Reading Kristeva’s works encouraged me in my search for a location in the creative practice itself where an “opening” could occur, where dominant tropes might be disrupted as well as expressed. This effort was an integral engine behind the origination of my exploration of theory and has become quite central to my theory of metaphor(m) and to my own artwork.
In Kristeva I see the first glimmer of hope. Her form of feminism privileges opposition through a “dispersed” subject/speaker. The inherent contradiction of the process of likening one thing to another in tropes is central to my thinking. Creators may thus be seen as those who anarchistically answer the domineering assertion of rules as the Other, as the perennial foreigner. Kristeva’s philosophy can be used in this way to supplement the Bakhtinian notion of liberating alternative voices: What would those voices say? Within the often fatalistic confines of poststructuralist theory, she contrarily traces the necessity of an outlet.

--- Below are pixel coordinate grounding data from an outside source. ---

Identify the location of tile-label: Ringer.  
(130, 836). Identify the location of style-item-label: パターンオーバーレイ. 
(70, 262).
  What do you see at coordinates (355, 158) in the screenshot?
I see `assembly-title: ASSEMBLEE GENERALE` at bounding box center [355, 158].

John Lechte describes Kristeva’s rich estimation of poetics. “It is precisely one of the features of poetic language, for example, that it embodies contradiction.”1 Syntax, order and rules of form are turned topsy-turvy by pleasure, laughter and poetry. In this aspect of Kristeva’s thought one can see that type of incorrigible play which occurs in metaphor-making — especially in those creative tropes which question, invert or criticize metaphors which are taken for granted in our culture. There is much we can learn from Kristeva, but most of all that the individual creation of tropes is a potential avenue of great resistance.